- Theatrical release poster
- Directed by: Teruo Ishii
- Written by: Teruo Ishii Masahiro Kakefuda
- Based on: Panorama Island Otan by Edogawa Rampo
- Produced by: Kanji Amao Shigeru Okada
- Starring: Teruo Yoshida Teruko Yumi
- Cinematography: Shigeru Akatsuka
- Edited by: Tadao Kanda
- Music by: Hajime Kaburagi
- Production company: Toei Company
- Distributed by: Toei
- Release date: October 31, 1969;
- Running time: 99 minutes
- Country: Japan
- Language: Japanese

= Horrors of Malformed Men =

Horrors of Malformed Men (江戸川乱歩全集　恐怖奇形人間, Edogawa Rampo Zenshū: Kyoufu Kikei Ningen) is a 1969 Japanese horror film directed by Teruo Ishii, who also co-wrote the film. It is based on the novels Strange Tale of Panorama Island (パノラマ島奇談, Panorama-tō Kidan) and The Demon of the Lonely Isle (孤島の鬼, Kotō no Oni) by Edogawa Rampo.

==Plot==

Hitomi Hirosuke (Teruo Yoshida), a medical student with almost no recollection of his past, is trapped in an asylum, despite being perfectly sane. After escaping, and being framed for the murder of a circus girl, he spots the photo of a recently deceased man, Genzaburo Komoda, to whom he bears an uncanny resemblance. By pretending to have been resurrected, Hirosuke assumes the dead man's identity, fooling everyone, including Komoda's widow and mistress. Whilst at the Komoda household, Hirosuke recalls memories that convince him to travel to a nearby island, home of Jogoro, the web-fingered father of Genzaburo. Whilst on the island, Hirosuke not only discovers Jogoro's plans to build his 'ideal community' (by transforming perfectly normal humans into malformed people) but also the awful truth behind his own identity.

==Cast==
- Teruo Yoshida as Hirosuke Hitomi/Genzaburô Komoda
- Tatsumi Hijikata as Jogoro
- Yukie Kagawa as Shizuko
- Teruko Yumi as Hideko/Hatsuyo
- Mitsuko Aoi as Toki Komoda
- Asao Koike
- Michiko Kobata as Chiyoko Komoda
- Minoru Ōki as Kogorô Akechi/Manservant

==Release==

===Home media===
On August 28, 2007, Synapse Films and Panik House gave Horrors of Malformed Men a mass-market release on region-1 DVD.

==Reception==

===Later reception===
On Rotten Tomatoes, the film holds an approval rating of 100% based on 5 reviews, with a weighted average rating of 7.7/10.
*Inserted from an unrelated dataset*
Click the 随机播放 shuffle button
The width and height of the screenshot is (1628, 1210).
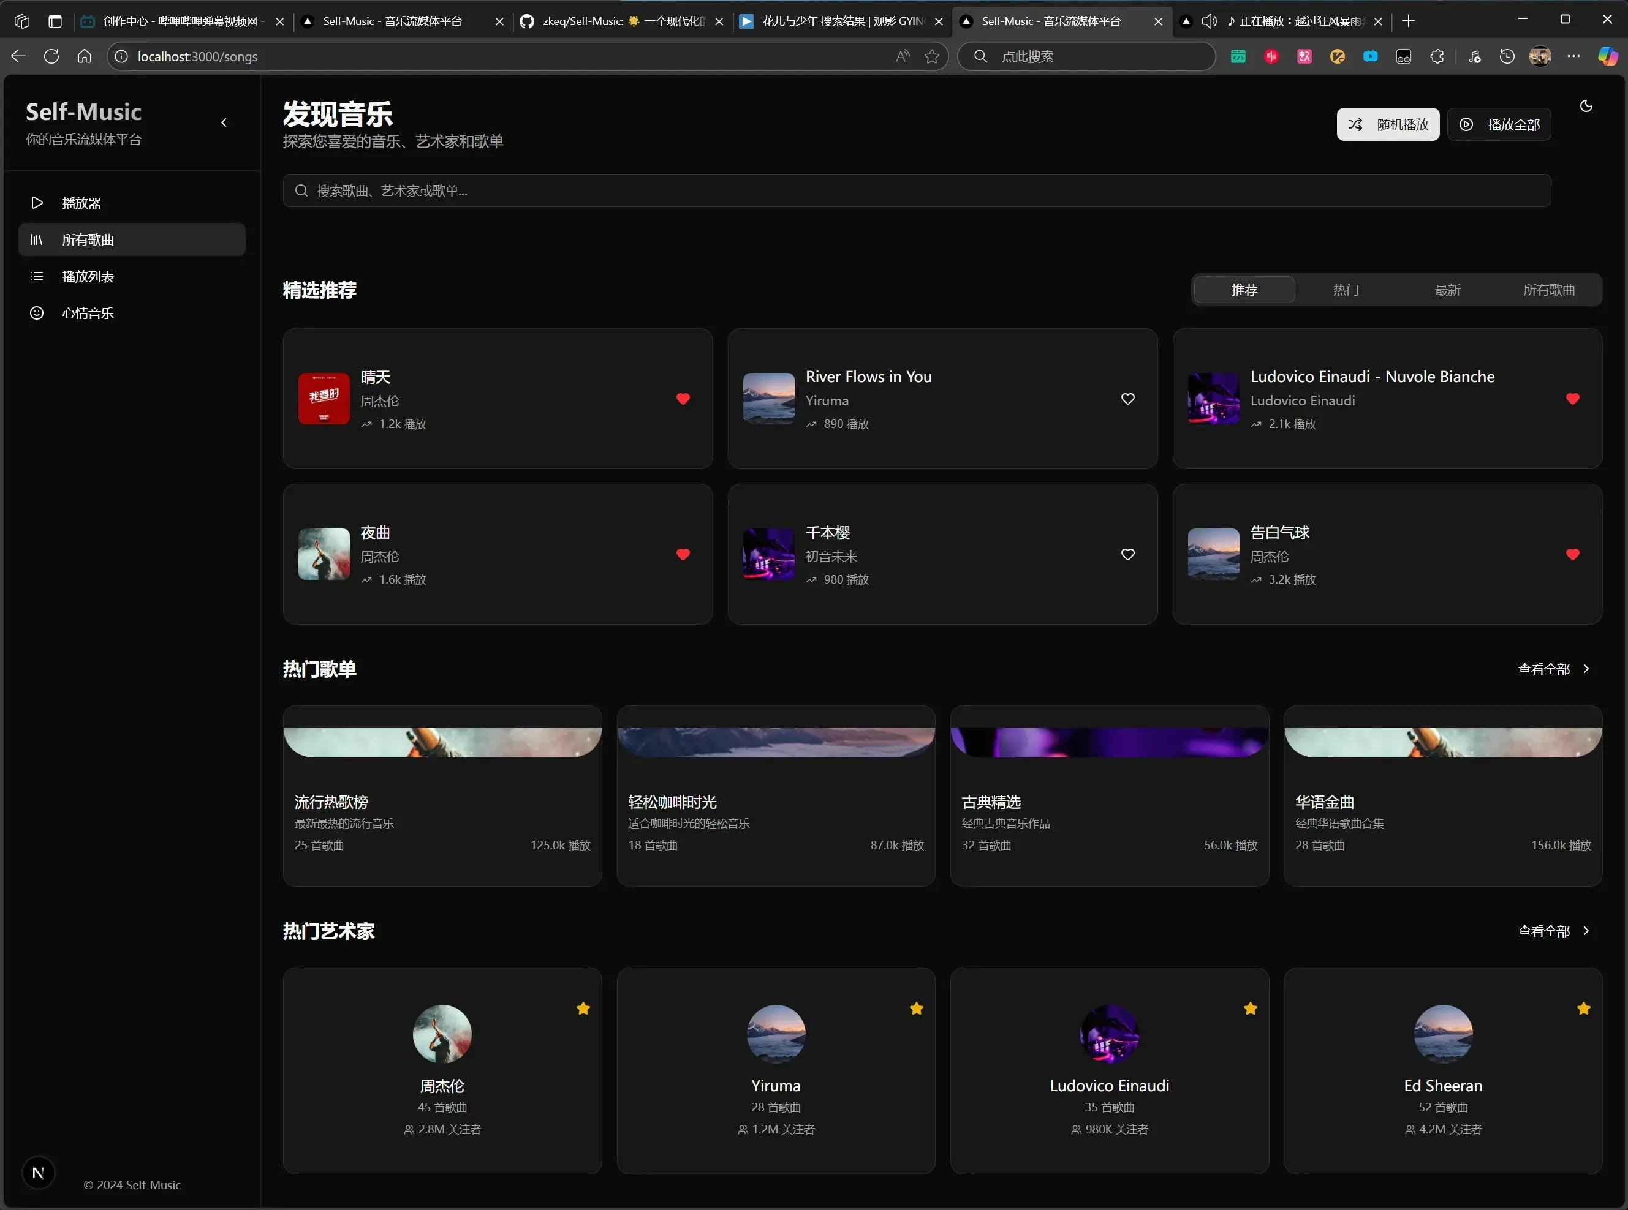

Donald Guarisco from Allmovie praised the film, calling it "a powerful, transgressive work that still packs a punch". Stuart Galbraith IV from DVD Talk wrote, "With its odd mix of absurdist theater, surreal images, taboo-breaking depravity, and commercially driven exploitation, it's all over the stylistic map and not for all tastes, but a fascinating film on many levels". Ian Jane from RockShockPop.com called it "A genuine holy grail of Japanese genre cinema", commending the film's choreography, cinematography, mood, and use of surreal imagery. Arty Flores from HorrorNews.net liked the film, commending its bizarre and surreal imagery, while also noting that the film felt dated.

==Controversy and legacy==

The film is considered a precursor to Toei's ventures into the "Pinky violent" style in the early 1970s.